The Supreme Court in September overturned a ban on women of menstruating age, between 10 and 50, entering and praying at the Ayyappa temple at Sabarimala in the southern state of Kerala.
This enraged traditionalists, including supporters of Prime Minister Narendra Modi’s Hindu nationalist Bharatiya Janata Party (BJP), with protests by thousands of people ahead of the scheduled opening on Wednesday afternoon.
In recent days groups of chanting women opposed to the court’s decision have stopped vehicles along the route and at Nilackal, the base camp below the temple, preventing other women from proceeding.
But early Wednesday police broke up the protests at Nilackal to allow hundreds of devotees, male and female, to proceed in buses towards the temple. The final seven kilometers will then be made by pilgrims on foot.
“We arrested seven people,” said police chief Manoj Abraham, in charge of 500 officers at Nilackal.
“Anyone who wants to go to the temple will be able to do so without hindrance.”
“Stern action will be taken against anyone who prevents devotees from going to Sabarimala,” Kerala’s Chief Minister Pinarayi Vijayan said on Tuesday.

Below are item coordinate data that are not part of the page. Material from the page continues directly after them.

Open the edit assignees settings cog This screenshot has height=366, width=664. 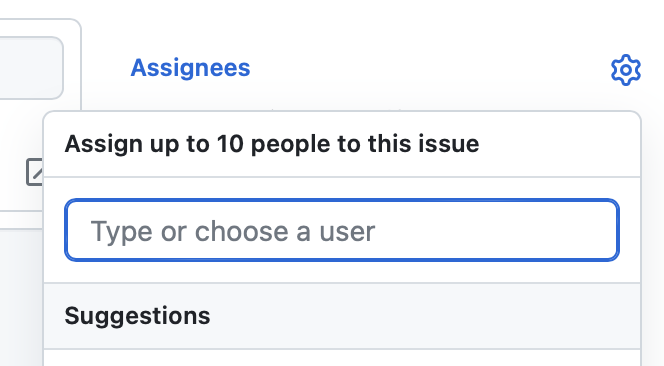(x=625, y=70)
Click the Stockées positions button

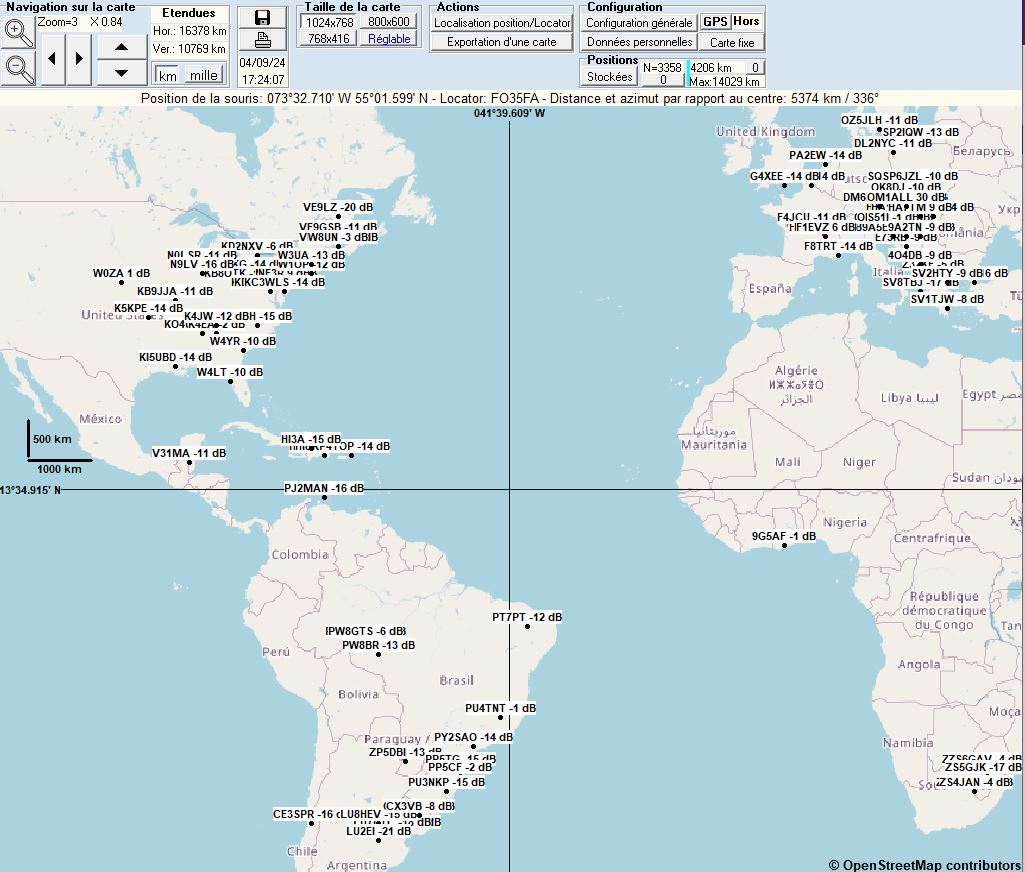tap(609, 76)
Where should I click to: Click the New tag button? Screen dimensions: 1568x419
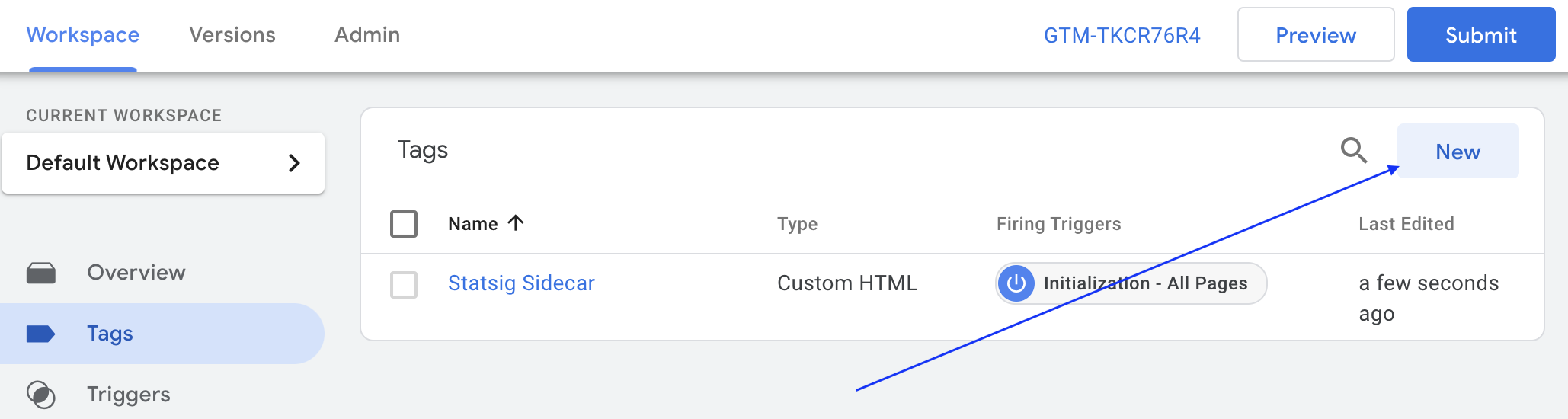click(1458, 151)
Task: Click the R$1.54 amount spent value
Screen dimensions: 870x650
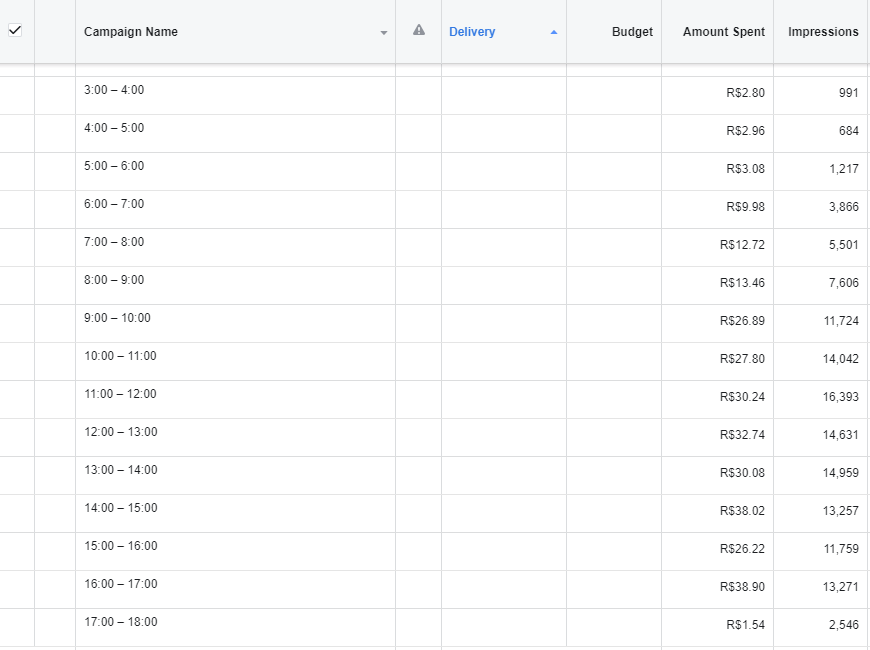Action: point(745,625)
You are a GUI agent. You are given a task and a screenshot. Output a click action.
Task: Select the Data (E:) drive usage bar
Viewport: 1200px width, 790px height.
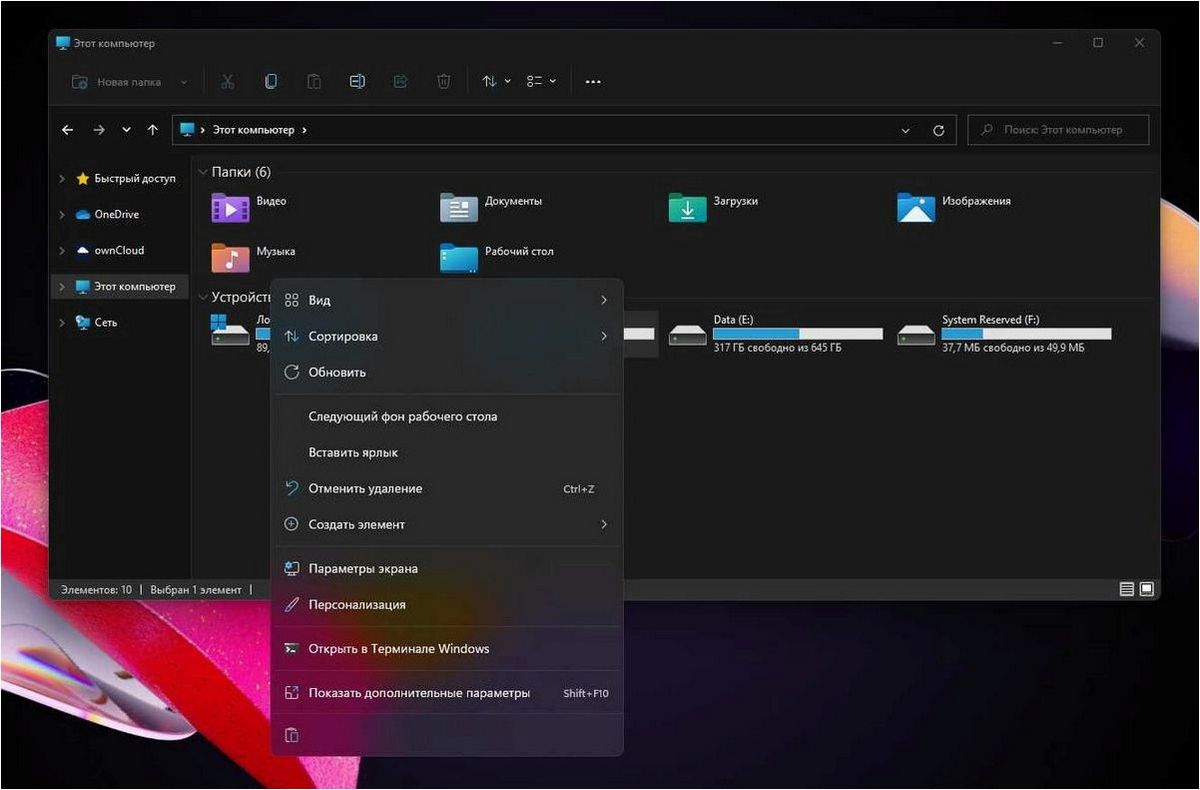pyautogui.click(x=798, y=334)
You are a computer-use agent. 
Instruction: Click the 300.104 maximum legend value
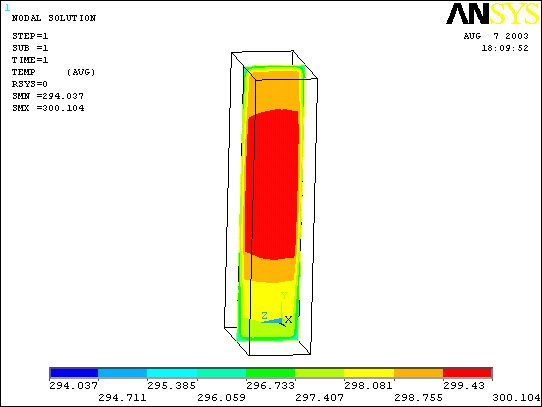[516, 398]
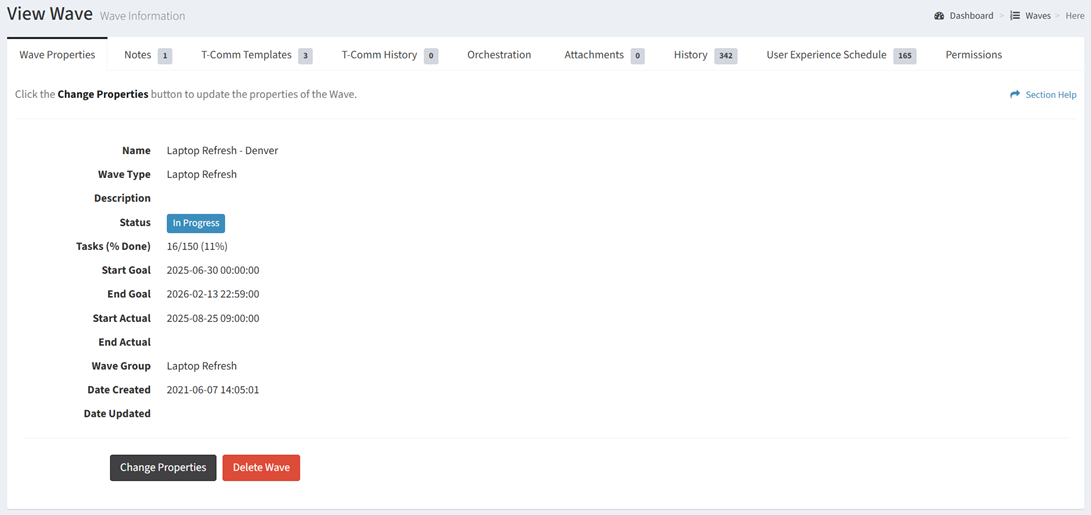1091x515 pixels.
Task: Click the User Experience Schedule 165 badge
Action: click(x=904, y=56)
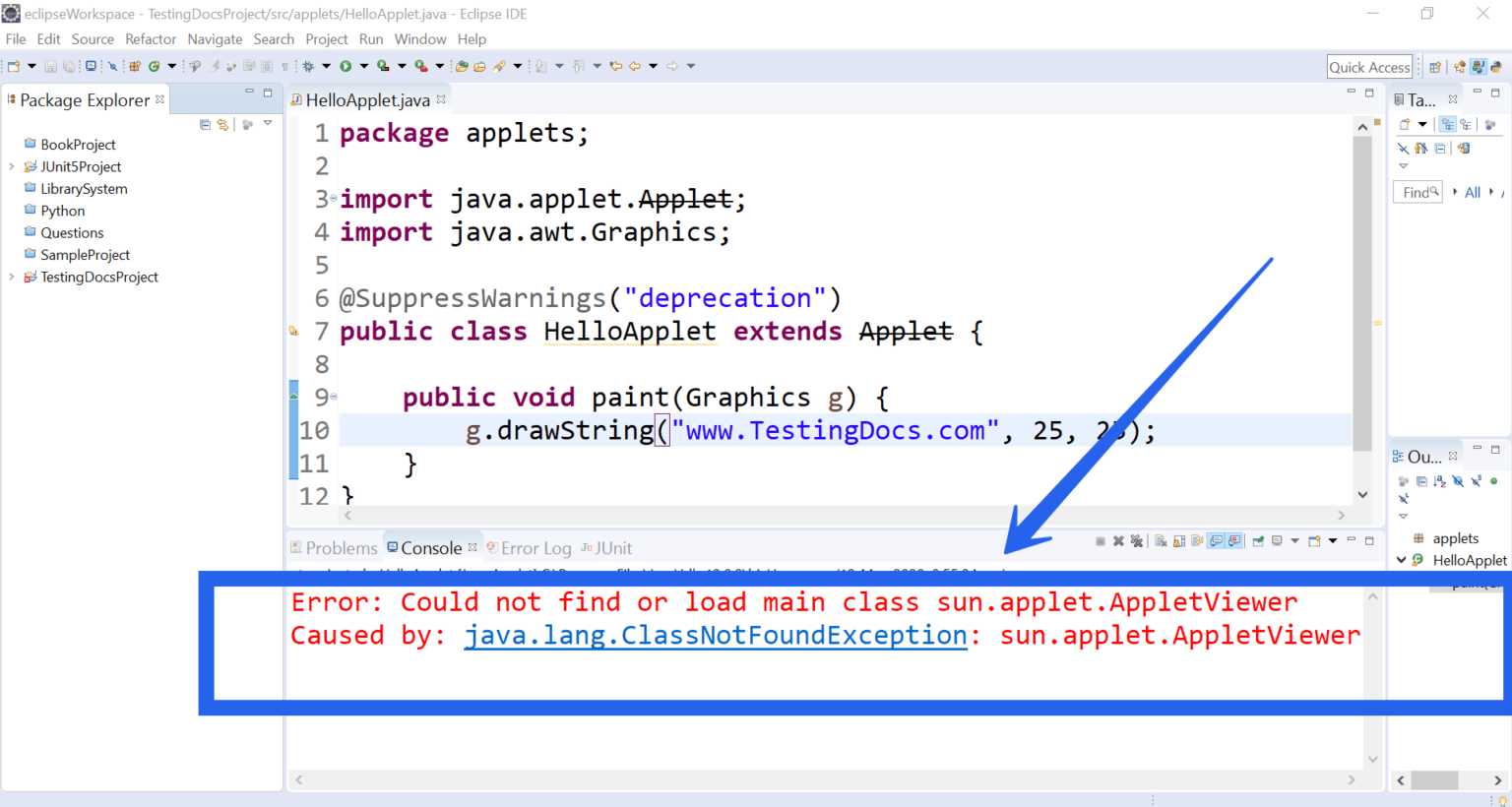Toggle Link with Editor in Package Explorer
1512x807 pixels.
(x=223, y=126)
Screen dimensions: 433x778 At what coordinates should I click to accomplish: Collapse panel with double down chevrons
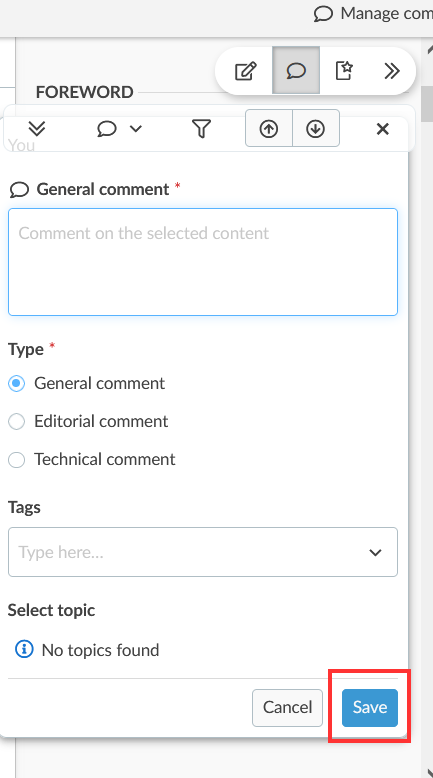(37, 129)
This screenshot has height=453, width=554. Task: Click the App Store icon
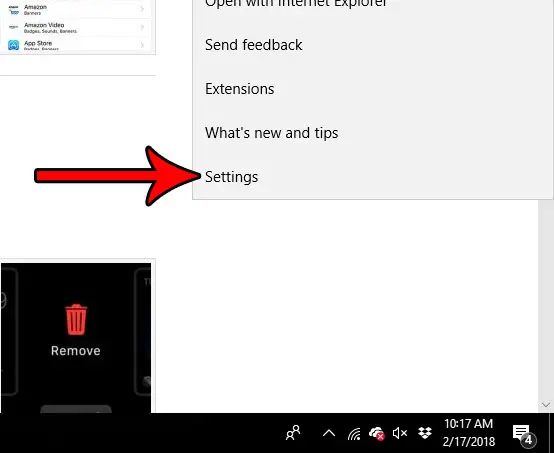(13, 45)
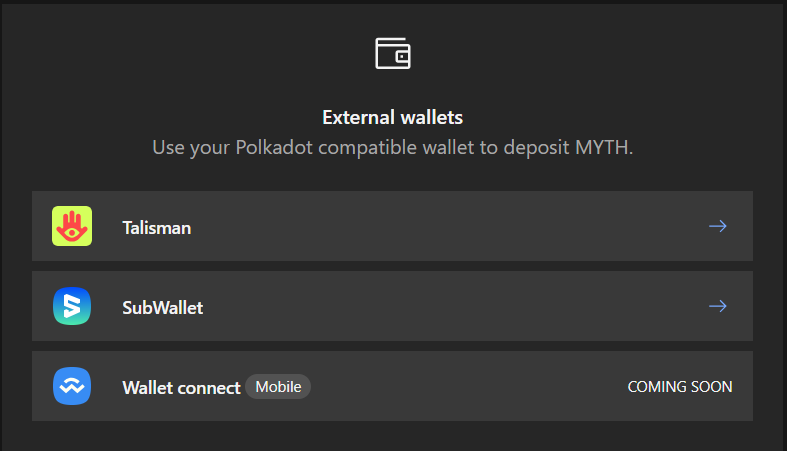The image size is (787, 451).
Task: Click the External wallets heading
Action: (393, 117)
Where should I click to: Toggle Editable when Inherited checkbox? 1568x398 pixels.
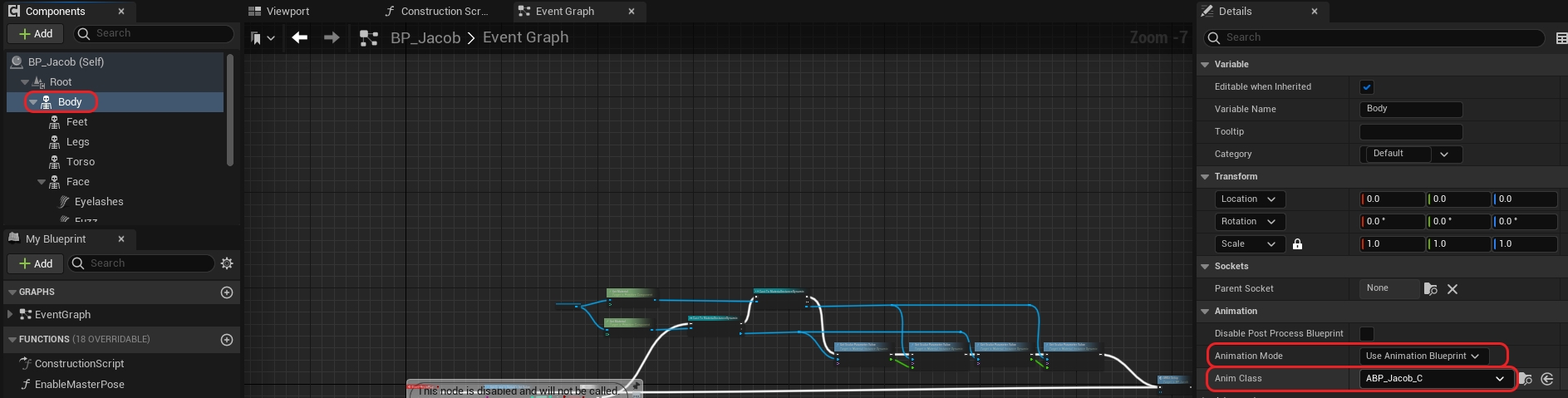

But traditionalist demonstrators remained defiant, including Biju S. Pillai, a local man in his 30s who said he returned from working in Dubai to “protect the sanctity of the temple” with his mother and young son.
“No one should be able to change the way this temple has functioned for centuries,” he told AFP. “If any change is made they will have to kill us and go over our bodies.”